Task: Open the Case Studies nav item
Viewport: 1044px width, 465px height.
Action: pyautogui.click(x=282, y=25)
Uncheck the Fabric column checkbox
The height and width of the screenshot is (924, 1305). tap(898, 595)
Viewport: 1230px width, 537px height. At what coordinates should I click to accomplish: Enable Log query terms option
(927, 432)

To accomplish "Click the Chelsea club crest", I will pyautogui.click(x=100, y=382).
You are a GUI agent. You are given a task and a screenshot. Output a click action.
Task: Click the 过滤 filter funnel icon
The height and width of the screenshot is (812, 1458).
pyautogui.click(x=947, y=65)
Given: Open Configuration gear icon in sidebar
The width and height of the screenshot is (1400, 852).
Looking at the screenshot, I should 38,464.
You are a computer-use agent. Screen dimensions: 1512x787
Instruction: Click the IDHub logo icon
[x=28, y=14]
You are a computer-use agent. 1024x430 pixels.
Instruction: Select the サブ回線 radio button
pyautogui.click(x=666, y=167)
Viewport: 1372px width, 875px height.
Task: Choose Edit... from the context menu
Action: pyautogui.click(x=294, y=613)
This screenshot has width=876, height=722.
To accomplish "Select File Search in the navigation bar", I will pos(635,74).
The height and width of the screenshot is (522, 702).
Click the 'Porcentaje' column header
____________________
#### EXERCISE PROMPT
Turn every line of the entries above into a numbered list, leaving out the blank lines.

#### ANSWER TO THE EXERCISE
1. Task: Open the Case Studies nav item
2. Viewport: 1044px width, 465px height.
3. Action: pyautogui.click(x=282, y=25)
4. Uncheck the Fabric column checkbox
5. The height and width of the screenshot is (924, 1305). tap(898, 595)
6. Viewport: 1230px width, 537px height. At what coordinates should I click to accomplish: Enable Log query terms option
7. (927, 432)
8. To accomplish "Click the Chelsea club crest", I will pyautogui.click(x=100, y=382).
9. You are a GUI agent. You are given a task and a screenshot. Output a click action.
10. Task: Click the 过滤 filter funnel icon
11. The height and width of the screenshot is (812, 1458).
12. pyautogui.click(x=947, y=65)
13. Given: Open Configuration gear icon in sidebar
14. The width and height of the screenshot is (1400, 852).
15. Looking at the screenshot, I should 38,464.
16. You are a computer-use agent. Screen dimensions: 1512x787
17. Instruction: Click the IDHub logo icon
18. [x=28, y=14]
19. You are a computer-use agent. 1024x430 pixels.
20. Instruction: Select the サブ回線 radio button
21. pyautogui.click(x=666, y=167)
22. Viewport: 1372px width, 875px height.
23. Task: Choose Edit... from the context menu
24. Action: pyautogui.click(x=294, y=613)
25. This screenshot has width=876, height=722.
26. To accomplish "Select File Search in the navigation bar", I will pos(635,74).
27. The height and width of the screenshot is (522, 702).
28. Click the 'Porcentaje' column header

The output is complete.